1.A situação pode sintetizar-se do seguinte modo:
a aluna frequentou, no passado ano lectivo, o terceiro ano do curso de actores da Escola Superior de Música e Artes do Espectáculo;
uma das disciplinas desse ano, designada de Produção, era constituída por quatro acções de avaliação efectuadas no âmbito de produções teatrais organizadas pela Escola, das quais três teriam de ser obrigatoriamente realizadas pelos alunos;
as acções foram todas calendarizadas no início do ano;
a aluna, sendo trabalhadora-estudante, programou as acções que pretendia realizar, assumindo posteriormente os compromissos profissionais que fossem compatíveis;
sucede que uma das acções a que a aluna se tinha proposto assistir, a realizar em Janeiro de 1998, teve de ser adiada por o coordenador ter ficado indisponível;
a acção veio a ser de novo marcada para a primeira semana de Julho;
o modo como a nova marcação ocorreu não é claro: a aluna afirma que a marcação apenas foi feita em meados de Junho; por sua vez, alguns responsáveis da Escola afirmam que o novo agendamento foi feito no mês de Fevereiro, aliás em conjunto com todos os alunos;
a aluna faltou a esta produção por, na data em que a mesma se realizou, ter já compromissos profissionais anteriormente assumidos – a aluna participou nessa ocasião num espectáculo artístico integrado no programa da companhia de teatro em que trabalha;
não tendo, desse modo, realizado o número mínimo de produções necessárias, a reclamante não pôde concluir a disciplina e o terceiro ano, já que as restantes foram todas efectuadas.

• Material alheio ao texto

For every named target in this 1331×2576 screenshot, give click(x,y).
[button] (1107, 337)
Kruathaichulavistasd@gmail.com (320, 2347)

Em princípio, a aluna deveria repetir novamente a disciplina, incluindo todos as produções por si realizadas no passado ano; por outro lado, não tendo concluído o terceiro ano, a aluna não poderia inscrever-se no seguinte, por a isso obstar o regime de transição das licenciaturas bietápicas em que se integra o curso da aluna.

A questão que se coloca é a de se saber se, no contexto verificado na marcação do exercício de produção, será correcta a aplicação deste regime à aluna.

2. A este respeito, deliberou a Comissão Permanente desse Conselho Científico, em reunião realizada no passado dia 18 de Março que: a) a aluna poderia frequentar o seminário em falta para concluir o 3.º ano (aproveitando assim os seminários realizados no passado ano lectivo); e b) que a aluna não poderia frequentar, ainda que condicionalmente, o quarto ano do seu curso.
Entendo que esta decisão não é correcta, sendo merecedora de crítica, nos termos que a seguir passo a enunciar.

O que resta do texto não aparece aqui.